Si témoigner au milieu des fâcheux, c’est du journalisme, inviter Patrick Balkany à un « débat » télévisé, est-ce du journalisme ? La réponse est dans la question. Ce n’est pas du journalisme. Il ne vous aura sans doute pas échappé qu’après 25 ans de poursuites en pointillés, ledit Balkany venait d’être condamné par une prompte Justice. En sixième ou vingtième instance, on s’y perd. Dernièrement sur une chaîne du PAF, le condamné-mais-cependant-libre Balkany retrouvait avec bonheur sa condition de vedette entourée. Interrogeant l’invité avec beaucoup de prévenance, les journalistes « donnez-moi la rhubarbe je vous passerai le séné » étaient en joie (le scoop, coco !). Le spectacle de leur mines gourmées faisait plaisir à voir. Dans leurs sourires de quinquas satisfaits on sentait le bonus de salaire à venir. Leur ventre savourait à l’avance la petite commission. Dans ces temps difficiles pour la presse, le succès, ça soulage.

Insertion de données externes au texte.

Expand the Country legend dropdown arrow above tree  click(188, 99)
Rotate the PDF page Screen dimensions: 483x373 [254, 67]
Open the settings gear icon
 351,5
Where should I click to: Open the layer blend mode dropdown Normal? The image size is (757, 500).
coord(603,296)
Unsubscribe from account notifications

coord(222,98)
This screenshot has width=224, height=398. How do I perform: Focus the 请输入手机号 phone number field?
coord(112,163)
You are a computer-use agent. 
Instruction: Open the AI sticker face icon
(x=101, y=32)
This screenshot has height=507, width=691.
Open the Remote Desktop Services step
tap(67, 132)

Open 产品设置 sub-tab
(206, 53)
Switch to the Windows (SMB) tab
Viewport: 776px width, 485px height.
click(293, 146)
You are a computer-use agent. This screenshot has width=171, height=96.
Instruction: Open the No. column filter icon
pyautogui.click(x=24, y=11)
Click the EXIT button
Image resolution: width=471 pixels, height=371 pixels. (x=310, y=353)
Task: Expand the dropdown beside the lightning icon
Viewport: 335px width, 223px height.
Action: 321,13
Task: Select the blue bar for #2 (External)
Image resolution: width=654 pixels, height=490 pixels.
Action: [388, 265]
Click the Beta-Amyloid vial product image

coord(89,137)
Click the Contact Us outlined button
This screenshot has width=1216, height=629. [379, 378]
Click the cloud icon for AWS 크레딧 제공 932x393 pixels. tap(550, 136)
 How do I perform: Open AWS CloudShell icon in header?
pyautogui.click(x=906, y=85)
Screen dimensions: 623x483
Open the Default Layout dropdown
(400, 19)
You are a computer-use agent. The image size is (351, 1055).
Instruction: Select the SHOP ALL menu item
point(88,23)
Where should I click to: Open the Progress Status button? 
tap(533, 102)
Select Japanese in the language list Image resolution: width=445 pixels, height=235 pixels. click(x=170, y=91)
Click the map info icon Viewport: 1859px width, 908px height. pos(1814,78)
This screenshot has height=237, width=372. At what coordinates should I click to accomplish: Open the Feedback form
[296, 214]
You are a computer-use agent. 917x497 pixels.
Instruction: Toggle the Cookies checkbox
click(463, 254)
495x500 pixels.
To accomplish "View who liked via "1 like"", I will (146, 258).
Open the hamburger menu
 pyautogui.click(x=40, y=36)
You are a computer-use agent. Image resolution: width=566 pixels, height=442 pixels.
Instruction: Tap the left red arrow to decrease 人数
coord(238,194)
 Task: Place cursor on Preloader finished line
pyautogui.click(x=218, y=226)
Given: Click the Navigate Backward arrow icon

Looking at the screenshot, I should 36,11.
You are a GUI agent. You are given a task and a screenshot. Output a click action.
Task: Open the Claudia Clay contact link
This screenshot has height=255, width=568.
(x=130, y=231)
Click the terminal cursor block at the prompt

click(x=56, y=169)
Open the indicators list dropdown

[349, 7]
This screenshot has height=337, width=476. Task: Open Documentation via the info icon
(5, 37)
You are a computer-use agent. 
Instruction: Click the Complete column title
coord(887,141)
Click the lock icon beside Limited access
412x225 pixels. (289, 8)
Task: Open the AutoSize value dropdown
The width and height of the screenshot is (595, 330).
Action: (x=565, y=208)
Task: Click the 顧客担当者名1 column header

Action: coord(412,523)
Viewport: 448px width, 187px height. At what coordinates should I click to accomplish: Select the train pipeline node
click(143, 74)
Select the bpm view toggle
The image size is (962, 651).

Rebelle(s) se réclame du journalisme
Qu’est-ce qu’un journaliste qui ne fait pas de journalisme ? C’est un communiquant, un publicitaire, un vendeur d’audience, un VRP du PAF. Pas un journaliste mais un serveur de soupe. Ce n’est donc pas la carte de presse qui fait le moine. A Rebelle(s), nous n’avons pas la carte de presse. Nous ne sommes pas moines. Cependant, Rebelle(s) se réclame du journalisme. C’est assez simple, en fait. Nous écrivons dans un journal. Nous sommes indépendants. Nous réfléchissons avant d’écrire. Ce que nous défendons est ce que nous pensons. Ce que nous dénonçons est ce qui nous révolte.
Parce qu’il y a encore des révoltés sincères et réfléchis. Sincère, ce n’est pas suffisant, mon beau-frère est sincère. Réfléchi, ce n’est pas assez, les hôtes de Balkany réfléchissent. Mais plus à leur prochain achat de résidence secondaire à l’île de Ré qu’à ceux qui les regardent ou qui les lisent.
Alors, à Rebelle(s), tous des donneurs de leçons ? Oui, après tout. Assumons. Même si devant l’estrade de nos éditoriaux, il n’y a pas beaucoup de monde.